GIVEN PASSAGE
(begin)
The rural Greater Delta Frisian congregation in Orlofferfelde became independent in 1723. In addition to Montau there were Frisian congregations at Schönsee near Culm and Thiensdorf south of Elbing. Members from there migrated to Ducal Prussia in the 1710s but were expelled in 1724 when their rejection of military service was discovered. They returned to Royal Prussia and started the last new settlement of Mennonites in the area, Tragheimerweide, in the Vistula Valley south of the delta. Also in the valley near Culm was the congregation of Wintersdorf/Przechowka, a more conservative Old Flemish group.

Typical of the episodic problems Mennonites experienced with authorities was an investigation of Mennonites in Danzig. During the Swedish Deluge of 1655-1660 the Polish Commonwealth had been beset by non-Catholic invaders from all sides, leading to pressure on non-Catholics within the state and to the expulsion of the Polish Brethren, also called Socinians or Arians by their detractors. In general religious toleration declined since then as the outside pressures that began here continued until the partitions at the end of the 18th century. One consequence for Mennonites is that they too now came under greater scrutiny. In 1678 the royal court ordered an interrogation of the Mennonites in Danzig on suspicion of Socianism. The Bishop of Kujavia, Stanislaus Sarnowski, conducted the sessions in a house located on the main square, the Long Market, near the Artus Court. The elder of the Frisian Congregation, Hendrik van Dühren (1637-1694), who was a spice merchant living out in the suburb of Schidlitz since Mennonites were not allowed to settle within city walls, was examined on 17 January. Georg Hansen, one of the pastors, spoke for the Flemish congregation on 20 January. At the end Hansen noted that Mennonites were freed from all suspicions. He added, however that "it cost us a serious amount of money which was very hard for us to raise, but God helped us to overcome it all."
(end)
GIVEN INFORMATION
(begin)
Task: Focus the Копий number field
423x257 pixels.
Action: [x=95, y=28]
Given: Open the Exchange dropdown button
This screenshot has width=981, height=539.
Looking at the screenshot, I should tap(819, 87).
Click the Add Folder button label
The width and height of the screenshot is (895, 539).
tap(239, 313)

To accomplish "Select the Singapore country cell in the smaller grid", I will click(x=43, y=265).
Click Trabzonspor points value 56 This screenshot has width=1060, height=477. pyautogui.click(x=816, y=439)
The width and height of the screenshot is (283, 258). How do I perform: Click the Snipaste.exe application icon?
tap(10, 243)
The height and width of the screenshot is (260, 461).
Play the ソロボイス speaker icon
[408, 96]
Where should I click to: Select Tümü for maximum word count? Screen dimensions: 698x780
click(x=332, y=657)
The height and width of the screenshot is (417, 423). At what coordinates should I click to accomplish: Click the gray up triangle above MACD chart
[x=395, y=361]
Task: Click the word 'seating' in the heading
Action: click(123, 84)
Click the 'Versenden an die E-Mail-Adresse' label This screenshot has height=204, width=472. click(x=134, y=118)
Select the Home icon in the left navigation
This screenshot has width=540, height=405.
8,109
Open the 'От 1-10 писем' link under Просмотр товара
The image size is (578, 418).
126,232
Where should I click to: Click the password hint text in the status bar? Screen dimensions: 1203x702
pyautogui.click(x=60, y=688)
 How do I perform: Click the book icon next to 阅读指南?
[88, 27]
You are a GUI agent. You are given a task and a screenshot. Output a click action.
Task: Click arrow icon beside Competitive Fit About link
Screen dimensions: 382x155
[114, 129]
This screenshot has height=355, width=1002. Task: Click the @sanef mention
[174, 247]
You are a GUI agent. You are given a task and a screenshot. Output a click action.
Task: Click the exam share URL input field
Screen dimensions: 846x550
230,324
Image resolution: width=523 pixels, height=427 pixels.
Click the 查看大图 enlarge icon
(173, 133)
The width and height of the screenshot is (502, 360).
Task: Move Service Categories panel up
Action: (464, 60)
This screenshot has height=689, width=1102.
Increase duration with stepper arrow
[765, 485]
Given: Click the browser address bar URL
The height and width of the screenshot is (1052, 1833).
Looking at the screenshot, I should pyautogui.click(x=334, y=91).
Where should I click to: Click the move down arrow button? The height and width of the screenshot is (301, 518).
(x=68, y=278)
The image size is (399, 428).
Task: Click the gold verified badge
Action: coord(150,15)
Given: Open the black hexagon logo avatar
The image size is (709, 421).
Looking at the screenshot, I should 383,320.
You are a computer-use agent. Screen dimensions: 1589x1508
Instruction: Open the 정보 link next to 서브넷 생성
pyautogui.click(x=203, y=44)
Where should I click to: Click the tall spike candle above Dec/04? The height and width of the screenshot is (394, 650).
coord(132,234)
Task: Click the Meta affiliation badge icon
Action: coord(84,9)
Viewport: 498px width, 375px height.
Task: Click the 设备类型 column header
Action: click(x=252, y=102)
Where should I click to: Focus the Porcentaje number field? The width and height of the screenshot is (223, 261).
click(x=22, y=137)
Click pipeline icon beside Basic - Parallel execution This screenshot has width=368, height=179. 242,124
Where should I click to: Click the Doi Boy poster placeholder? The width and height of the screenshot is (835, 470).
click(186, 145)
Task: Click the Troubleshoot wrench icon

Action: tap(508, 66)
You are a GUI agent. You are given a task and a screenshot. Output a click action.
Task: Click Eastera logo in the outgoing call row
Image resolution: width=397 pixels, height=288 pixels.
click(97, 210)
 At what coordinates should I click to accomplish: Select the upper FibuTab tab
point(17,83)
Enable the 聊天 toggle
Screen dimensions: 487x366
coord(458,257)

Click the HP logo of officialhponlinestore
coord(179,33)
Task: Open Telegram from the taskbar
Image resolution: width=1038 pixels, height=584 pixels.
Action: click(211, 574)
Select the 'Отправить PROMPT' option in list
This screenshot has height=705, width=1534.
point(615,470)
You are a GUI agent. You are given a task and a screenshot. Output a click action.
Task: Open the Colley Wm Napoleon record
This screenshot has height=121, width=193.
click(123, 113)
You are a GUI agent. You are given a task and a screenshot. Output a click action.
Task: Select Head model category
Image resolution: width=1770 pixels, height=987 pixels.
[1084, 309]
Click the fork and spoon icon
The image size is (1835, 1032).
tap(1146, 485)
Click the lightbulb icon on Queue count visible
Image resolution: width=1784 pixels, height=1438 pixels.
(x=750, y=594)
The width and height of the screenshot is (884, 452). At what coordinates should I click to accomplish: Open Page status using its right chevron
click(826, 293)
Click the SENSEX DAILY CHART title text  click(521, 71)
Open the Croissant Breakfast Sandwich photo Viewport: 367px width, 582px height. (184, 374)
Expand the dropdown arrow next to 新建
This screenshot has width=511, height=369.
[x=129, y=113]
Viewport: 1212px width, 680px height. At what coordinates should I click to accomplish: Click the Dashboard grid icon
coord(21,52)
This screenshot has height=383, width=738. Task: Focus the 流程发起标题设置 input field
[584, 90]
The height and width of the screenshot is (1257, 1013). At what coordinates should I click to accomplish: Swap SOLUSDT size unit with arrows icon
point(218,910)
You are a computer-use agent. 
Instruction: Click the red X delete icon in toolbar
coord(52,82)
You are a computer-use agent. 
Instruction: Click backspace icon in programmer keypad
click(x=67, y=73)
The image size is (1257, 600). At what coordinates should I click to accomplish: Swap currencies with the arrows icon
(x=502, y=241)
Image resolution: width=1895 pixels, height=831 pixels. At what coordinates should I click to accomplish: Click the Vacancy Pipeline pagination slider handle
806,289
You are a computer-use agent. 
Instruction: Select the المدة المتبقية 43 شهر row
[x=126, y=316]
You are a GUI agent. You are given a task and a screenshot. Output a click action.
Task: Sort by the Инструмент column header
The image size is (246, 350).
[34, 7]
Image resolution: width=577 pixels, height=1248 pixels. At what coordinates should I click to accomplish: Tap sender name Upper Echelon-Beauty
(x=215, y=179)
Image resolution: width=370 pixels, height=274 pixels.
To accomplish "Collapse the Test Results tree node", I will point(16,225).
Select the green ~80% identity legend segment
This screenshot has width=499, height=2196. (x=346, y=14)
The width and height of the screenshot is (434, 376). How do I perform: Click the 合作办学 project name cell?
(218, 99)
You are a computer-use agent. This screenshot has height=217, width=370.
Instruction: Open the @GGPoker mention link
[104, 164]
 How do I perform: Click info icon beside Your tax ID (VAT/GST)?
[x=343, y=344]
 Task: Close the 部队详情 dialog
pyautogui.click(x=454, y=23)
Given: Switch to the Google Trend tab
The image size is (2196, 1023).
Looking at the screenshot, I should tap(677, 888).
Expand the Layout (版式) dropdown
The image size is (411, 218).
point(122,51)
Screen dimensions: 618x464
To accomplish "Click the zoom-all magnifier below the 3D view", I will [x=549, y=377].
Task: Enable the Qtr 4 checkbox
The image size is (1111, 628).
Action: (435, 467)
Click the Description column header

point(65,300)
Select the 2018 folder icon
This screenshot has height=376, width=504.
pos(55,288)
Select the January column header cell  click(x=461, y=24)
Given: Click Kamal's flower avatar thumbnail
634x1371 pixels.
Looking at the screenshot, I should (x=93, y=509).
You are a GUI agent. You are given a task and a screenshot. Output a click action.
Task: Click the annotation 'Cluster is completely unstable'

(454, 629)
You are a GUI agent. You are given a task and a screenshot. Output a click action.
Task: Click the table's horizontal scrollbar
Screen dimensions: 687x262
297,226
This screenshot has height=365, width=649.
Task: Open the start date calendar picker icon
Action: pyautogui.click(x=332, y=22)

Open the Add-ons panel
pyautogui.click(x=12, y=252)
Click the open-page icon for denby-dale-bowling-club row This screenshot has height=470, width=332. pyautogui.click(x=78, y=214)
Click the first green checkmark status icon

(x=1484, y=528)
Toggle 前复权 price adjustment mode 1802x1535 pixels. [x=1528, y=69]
(end)
EXERCISE
From the passage on Mennonites in Prussia and Danzig, please extract the text between "The rural Greater" and "Old Flemish group.", inclusive, word for word.

TASK OUTPUT
The rural Greater Delta Frisian congregation in Orlofferfelde became independent in 1723. In addition to Montau there were Frisian congregations at Schönsee near Culm and Thiensdorf south of Elbing. Members from there migrated to Ducal Prussia in the 1710s but were expelled in 1724 when their rejection of military service was discovered. They returned to Royal Prussia and started the last new settlement of Mennonites in the area, Tragheimerweide, in the Vistula Valley south of the delta. Also in the valley near Culm was the congregation of Wintersdorf/Przechowka, a more conservative Old Flemish group.